Seeking the court's intervention over the Centre's decision to place an order to purchase 5.7 lakh Metric Tonnes (MT) of wheat at 325-dollar per MT with three foreign firms in the month of July, weeks after it rejected a 263-dollar per MT bid, the PIL also seeks a CBI probe into the entire matter.
Advocate A K Thakur, who filed the petition, said that the reasons for such a "shocking, sudden and strange development" are not known to him or even to the public in general.
According to the petition, the lowest bid of 263 dollars per MT was rejected by the government, which stated that the bidding price was too high.Suddenly, within 10 days of rejecting the bid of 263-dollar, the Government changed its mind and ordered the import of 5.7 lakh MT of wheat at 325 dollars per MT, by placing the order with three foreign firms in July, the petition states.
The Ministry of Agriculture came to know that there was a buffer stock of only 129 lakh MT of wheat as against the required buffer stock of 171 lakh MT that it normally need to maintain, thereby leading to a deficit of 42 lakh MT.
In August, the Centre placed another order for nearly 8 lakh MT of wheat at a whopping price of 390 dollars per MT.
The petition also states that foreign sellers are getting almost twice the price for a quintal of wheat as compared to the Minimum Support Price (MSP) offered to the farmers in the country.
The MSP for wheat is Rs 850 per quintal and that offered to the foreign sellers is about Rs.1600 per quintal, which is more than 88 percent of the MSP per quintal.

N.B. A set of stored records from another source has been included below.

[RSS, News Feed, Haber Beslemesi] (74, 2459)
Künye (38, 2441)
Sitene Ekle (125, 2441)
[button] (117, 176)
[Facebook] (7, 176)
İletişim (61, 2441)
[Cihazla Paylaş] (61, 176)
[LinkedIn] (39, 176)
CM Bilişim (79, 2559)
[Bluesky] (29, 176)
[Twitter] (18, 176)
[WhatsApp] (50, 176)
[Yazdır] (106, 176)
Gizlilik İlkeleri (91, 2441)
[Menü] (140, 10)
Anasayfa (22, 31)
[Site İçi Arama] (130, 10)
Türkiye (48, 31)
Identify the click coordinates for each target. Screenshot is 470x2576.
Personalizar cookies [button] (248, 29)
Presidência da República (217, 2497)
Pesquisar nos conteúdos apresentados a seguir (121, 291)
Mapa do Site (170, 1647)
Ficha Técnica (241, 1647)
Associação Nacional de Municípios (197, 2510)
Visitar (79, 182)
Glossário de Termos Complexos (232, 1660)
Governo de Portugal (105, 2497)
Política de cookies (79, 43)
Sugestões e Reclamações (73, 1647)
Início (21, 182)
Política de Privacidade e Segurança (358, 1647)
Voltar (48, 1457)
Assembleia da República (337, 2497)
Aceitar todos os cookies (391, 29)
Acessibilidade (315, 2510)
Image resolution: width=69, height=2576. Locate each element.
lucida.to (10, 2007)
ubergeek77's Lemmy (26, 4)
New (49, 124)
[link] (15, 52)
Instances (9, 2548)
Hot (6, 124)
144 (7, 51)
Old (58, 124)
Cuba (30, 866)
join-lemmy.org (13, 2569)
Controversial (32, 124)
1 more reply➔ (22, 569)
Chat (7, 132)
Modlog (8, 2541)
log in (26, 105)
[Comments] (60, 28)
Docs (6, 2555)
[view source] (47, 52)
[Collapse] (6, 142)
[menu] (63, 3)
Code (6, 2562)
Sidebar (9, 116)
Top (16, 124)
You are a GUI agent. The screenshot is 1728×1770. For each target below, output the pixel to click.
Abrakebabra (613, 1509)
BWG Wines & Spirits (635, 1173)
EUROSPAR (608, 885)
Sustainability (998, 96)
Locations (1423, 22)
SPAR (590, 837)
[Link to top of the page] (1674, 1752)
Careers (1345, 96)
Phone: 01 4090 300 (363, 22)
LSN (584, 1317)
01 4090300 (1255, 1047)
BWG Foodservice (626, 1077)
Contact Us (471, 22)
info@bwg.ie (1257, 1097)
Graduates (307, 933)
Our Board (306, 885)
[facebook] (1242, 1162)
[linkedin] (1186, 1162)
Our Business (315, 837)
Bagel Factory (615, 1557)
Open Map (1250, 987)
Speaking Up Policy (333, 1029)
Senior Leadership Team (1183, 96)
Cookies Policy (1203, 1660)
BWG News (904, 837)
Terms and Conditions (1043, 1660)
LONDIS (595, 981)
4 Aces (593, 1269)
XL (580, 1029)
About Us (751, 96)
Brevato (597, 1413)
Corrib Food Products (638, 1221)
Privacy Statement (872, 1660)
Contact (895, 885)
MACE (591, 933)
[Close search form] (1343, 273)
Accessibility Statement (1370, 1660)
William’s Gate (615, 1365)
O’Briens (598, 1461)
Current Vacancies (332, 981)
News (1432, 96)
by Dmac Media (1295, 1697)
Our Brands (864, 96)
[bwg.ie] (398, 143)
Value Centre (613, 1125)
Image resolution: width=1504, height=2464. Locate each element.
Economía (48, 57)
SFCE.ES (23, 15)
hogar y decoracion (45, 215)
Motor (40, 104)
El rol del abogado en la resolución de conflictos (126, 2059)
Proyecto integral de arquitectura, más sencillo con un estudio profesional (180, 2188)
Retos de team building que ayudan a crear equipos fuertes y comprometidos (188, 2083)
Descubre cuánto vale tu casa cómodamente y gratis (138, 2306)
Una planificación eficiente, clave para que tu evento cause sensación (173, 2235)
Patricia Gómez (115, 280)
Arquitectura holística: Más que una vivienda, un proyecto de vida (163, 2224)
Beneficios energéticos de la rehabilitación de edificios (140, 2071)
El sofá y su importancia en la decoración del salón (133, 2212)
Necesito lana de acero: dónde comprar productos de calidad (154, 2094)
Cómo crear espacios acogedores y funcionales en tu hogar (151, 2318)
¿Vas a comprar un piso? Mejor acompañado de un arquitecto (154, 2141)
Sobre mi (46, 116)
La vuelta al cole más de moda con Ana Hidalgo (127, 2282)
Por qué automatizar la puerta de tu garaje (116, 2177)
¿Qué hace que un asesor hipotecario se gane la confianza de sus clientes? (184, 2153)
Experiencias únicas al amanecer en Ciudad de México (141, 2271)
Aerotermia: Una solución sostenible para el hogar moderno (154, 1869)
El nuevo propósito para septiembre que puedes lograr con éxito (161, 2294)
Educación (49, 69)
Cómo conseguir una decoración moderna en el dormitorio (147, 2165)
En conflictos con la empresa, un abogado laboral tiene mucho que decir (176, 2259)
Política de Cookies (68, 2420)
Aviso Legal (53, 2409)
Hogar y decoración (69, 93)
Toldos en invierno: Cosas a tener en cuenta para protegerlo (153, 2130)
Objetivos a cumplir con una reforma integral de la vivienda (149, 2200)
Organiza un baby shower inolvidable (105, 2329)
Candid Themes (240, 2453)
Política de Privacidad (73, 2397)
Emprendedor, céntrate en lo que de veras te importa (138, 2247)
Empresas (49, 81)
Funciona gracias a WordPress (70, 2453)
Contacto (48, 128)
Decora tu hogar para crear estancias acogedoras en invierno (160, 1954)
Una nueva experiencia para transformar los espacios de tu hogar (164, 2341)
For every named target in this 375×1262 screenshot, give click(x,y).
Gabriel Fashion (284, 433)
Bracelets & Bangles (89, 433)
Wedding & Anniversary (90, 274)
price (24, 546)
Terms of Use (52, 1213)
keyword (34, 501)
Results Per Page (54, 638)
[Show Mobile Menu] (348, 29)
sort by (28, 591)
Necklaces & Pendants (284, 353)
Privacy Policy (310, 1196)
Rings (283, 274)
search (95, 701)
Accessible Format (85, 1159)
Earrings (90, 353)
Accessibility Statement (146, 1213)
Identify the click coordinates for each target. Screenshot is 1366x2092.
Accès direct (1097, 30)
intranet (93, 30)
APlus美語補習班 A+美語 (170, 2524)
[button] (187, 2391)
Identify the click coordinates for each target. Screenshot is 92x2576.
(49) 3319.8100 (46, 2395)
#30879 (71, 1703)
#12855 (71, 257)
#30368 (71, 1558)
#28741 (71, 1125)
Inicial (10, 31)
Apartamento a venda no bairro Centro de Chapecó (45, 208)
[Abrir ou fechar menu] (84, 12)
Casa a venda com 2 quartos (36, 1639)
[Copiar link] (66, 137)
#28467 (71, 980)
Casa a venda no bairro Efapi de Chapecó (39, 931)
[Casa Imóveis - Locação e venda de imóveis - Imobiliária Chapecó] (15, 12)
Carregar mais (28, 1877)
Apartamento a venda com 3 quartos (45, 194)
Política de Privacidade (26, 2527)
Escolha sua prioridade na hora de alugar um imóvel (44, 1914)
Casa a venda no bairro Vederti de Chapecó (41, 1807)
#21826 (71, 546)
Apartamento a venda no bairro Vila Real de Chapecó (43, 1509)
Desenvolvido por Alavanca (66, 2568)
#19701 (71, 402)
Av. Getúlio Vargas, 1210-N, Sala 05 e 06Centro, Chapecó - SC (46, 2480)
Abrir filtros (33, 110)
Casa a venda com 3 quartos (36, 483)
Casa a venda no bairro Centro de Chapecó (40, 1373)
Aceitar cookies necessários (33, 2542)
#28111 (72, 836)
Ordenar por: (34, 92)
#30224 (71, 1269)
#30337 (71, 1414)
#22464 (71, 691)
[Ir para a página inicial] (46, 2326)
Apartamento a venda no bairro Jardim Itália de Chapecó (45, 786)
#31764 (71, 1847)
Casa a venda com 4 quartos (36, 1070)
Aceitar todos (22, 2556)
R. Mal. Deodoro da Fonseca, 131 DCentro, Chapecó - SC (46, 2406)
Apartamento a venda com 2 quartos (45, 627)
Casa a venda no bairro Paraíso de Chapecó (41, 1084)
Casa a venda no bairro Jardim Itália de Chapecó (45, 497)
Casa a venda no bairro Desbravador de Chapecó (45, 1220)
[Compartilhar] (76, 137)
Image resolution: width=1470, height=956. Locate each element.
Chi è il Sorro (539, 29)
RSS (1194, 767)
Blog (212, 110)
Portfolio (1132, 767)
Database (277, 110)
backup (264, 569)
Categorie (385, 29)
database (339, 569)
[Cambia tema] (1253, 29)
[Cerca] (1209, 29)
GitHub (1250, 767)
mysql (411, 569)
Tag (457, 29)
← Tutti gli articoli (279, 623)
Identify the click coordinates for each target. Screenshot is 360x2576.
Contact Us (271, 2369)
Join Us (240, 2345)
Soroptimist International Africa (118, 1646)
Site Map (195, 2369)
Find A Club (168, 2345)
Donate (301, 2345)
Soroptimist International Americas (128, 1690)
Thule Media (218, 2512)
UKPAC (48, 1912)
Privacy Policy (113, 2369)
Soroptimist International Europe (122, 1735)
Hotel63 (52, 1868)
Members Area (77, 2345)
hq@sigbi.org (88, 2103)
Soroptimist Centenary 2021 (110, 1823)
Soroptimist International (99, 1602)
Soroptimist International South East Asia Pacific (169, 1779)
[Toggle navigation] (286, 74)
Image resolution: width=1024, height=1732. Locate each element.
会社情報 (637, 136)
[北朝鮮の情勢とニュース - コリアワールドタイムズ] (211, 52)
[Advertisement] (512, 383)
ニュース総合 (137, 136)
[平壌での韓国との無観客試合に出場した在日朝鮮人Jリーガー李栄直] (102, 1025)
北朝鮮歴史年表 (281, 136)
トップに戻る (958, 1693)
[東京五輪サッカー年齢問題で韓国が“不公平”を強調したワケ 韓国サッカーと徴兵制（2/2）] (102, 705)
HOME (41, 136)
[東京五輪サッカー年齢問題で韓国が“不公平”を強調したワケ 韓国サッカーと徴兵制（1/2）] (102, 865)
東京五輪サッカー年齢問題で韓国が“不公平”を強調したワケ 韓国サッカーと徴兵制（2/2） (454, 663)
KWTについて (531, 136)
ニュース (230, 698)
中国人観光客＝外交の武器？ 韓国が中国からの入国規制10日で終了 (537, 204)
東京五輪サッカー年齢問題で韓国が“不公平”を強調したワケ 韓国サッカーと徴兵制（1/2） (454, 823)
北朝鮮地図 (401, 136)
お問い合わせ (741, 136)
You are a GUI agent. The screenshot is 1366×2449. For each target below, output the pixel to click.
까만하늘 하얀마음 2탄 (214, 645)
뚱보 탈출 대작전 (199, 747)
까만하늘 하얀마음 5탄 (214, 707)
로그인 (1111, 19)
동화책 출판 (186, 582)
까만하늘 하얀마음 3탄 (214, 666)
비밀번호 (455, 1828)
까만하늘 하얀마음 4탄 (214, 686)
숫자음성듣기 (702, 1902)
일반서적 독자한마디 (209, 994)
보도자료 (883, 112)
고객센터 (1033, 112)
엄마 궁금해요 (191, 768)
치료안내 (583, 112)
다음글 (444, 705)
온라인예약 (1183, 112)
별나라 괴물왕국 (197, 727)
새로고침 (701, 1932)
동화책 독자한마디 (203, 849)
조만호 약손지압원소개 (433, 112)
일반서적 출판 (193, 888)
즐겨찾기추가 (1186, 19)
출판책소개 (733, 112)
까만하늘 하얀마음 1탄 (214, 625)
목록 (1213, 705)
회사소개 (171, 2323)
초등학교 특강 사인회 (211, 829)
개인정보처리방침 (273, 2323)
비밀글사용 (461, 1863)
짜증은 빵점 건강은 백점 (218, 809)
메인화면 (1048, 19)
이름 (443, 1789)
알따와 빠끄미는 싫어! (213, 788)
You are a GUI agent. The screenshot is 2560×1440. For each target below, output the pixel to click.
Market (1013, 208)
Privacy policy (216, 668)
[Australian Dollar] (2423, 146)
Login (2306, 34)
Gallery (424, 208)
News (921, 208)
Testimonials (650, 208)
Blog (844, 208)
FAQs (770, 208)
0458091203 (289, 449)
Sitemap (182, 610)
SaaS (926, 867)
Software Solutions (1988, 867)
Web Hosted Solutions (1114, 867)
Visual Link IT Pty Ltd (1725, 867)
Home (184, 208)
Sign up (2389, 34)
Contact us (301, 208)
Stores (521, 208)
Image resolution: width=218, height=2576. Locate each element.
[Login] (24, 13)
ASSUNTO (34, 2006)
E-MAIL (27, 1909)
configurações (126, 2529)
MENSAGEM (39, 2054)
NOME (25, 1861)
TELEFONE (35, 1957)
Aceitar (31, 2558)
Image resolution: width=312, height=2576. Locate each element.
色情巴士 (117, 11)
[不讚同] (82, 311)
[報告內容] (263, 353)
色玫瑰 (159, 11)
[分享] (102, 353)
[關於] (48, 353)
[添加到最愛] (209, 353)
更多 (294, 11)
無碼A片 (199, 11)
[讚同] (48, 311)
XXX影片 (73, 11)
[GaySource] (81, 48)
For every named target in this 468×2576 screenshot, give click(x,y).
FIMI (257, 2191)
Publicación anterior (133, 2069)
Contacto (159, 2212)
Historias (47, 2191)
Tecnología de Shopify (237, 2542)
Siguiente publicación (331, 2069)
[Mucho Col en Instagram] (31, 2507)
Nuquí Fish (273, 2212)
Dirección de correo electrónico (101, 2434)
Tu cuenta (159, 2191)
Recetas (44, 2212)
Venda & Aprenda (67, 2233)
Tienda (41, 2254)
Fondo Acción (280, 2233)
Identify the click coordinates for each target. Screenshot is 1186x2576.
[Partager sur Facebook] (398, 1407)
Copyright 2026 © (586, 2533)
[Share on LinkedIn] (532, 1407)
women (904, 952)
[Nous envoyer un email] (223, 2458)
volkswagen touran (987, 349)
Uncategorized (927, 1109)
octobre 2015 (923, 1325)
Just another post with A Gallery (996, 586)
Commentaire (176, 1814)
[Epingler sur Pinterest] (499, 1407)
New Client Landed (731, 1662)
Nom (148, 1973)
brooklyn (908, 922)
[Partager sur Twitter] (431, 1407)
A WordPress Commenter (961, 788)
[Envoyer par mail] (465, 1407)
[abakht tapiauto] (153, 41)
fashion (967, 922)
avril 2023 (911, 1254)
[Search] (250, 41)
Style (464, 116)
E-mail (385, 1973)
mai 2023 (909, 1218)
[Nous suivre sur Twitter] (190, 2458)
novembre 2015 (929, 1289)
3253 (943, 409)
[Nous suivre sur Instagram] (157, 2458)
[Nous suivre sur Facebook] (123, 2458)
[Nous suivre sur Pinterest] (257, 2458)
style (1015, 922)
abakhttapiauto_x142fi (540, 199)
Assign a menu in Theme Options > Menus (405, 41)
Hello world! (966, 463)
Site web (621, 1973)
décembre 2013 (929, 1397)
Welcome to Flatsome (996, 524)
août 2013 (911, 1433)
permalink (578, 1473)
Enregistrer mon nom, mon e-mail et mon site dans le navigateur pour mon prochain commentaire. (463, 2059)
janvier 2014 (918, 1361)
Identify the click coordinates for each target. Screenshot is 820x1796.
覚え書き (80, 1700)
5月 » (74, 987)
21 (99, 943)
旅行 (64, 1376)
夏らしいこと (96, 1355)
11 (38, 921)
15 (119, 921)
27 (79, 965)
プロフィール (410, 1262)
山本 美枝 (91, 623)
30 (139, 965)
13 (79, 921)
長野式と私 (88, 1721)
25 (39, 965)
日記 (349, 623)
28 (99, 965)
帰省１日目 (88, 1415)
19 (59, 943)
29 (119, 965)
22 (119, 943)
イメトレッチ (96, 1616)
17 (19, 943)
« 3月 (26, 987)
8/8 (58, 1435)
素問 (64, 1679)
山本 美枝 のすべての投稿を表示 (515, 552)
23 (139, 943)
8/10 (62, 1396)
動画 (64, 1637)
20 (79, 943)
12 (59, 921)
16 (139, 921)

"This amounts to an unequal and unjust treatment towards the Indian Farmers which is violative of Article 14 of the Constitution of India. Besides that procurement at such a high price has direct impact on the exchequer of the State," the petition claims.The petition will urges the Court to issue the appropriate writ, order or direction from both the Government in respect of the transactions in question.
The next hearing of the case is scheduled for October 3.